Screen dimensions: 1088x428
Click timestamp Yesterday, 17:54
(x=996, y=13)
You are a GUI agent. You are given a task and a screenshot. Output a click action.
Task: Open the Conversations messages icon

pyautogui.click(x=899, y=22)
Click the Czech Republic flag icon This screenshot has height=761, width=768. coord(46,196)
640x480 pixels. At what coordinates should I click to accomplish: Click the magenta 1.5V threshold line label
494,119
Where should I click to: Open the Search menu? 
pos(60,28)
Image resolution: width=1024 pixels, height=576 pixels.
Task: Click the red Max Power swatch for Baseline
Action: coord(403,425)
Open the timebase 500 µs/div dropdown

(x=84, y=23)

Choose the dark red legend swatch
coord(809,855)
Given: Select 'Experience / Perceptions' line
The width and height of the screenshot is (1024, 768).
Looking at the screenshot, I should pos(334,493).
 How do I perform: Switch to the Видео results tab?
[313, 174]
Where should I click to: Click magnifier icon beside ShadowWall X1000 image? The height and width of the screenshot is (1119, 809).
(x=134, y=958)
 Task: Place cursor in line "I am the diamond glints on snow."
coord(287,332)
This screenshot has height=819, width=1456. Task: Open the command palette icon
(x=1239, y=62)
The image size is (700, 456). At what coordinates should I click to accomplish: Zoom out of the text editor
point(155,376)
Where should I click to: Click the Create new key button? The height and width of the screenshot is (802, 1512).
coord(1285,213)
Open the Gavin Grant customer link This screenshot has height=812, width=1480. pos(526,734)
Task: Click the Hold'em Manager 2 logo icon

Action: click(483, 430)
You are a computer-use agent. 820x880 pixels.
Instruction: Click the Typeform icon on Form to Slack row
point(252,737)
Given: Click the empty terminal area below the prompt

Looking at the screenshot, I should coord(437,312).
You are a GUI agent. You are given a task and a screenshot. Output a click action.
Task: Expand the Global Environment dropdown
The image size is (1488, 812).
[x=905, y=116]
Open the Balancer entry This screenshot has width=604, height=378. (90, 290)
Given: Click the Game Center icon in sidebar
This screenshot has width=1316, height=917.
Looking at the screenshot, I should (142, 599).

◆ JOB ◆
Copy out all of the material above line for line, keeping every character unchanged.

◆ EXERCISE SOLUTION ◆
Screen dimensions: 1088x428
Click timestamp Yesterday, 17:54
(x=996, y=13)
You are a GUI agent. You are given a task and a screenshot. Output a click action.
Task: Open the Conversations messages icon

pyautogui.click(x=899, y=22)
Click the Czech Republic flag icon This screenshot has height=761, width=768. coord(46,196)
640x480 pixels. At what coordinates should I click to accomplish: Click the magenta 1.5V threshold line label
494,119
Where should I click to: Open the Search menu? 
pos(60,28)
Image resolution: width=1024 pixels, height=576 pixels.
Task: Click the red Max Power swatch for Baseline
Action: coord(403,425)
Open the timebase 500 µs/div dropdown

(x=84, y=23)

Choose the dark red legend swatch
coord(809,855)
Given: Select 'Experience / Perceptions' line
The width and height of the screenshot is (1024, 768).
Looking at the screenshot, I should pos(334,493).
 How do I perform: Switch to the Видео results tab?
[313, 174]
Where should I click to: Click magnifier icon beside ShadowWall X1000 image? The height and width of the screenshot is (1119, 809).
(x=134, y=958)
 Task: Place cursor in line "I am the diamond glints on snow."
coord(287,332)
This screenshot has height=819, width=1456. Task: Open the command palette icon
(x=1239, y=62)
The image size is (700, 456). At what coordinates should I click to accomplish: Zoom out of the text editor
point(155,376)
Where should I click to: Click the Create new key button? The height and width of the screenshot is (802, 1512).
coord(1285,213)
Open the Gavin Grant customer link This screenshot has height=812, width=1480. pos(526,734)
Task: Click the Hold'em Manager 2 logo icon

Action: click(483, 430)
You are a computer-use agent. 820x880 pixels.
Instruction: Click the Typeform icon on Form to Slack row
point(252,737)
Given: Click the empty terminal area below the prompt

Looking at the screenshot, I should coord(437,312).
You are a GUI agent. You are given a task and a screenshot. Output a click action.
Task: Expand the Global Environment dropdown
The image size is (1488, 812).
[x=905, y=116]
Open the Balancer entry This screenshot has width=604, height=378. (90, 290)
Given: Click the Game Center icon in sidebar
This screenshot has width=1316, height=917.
Looking at the screenshot, I should (142, 599).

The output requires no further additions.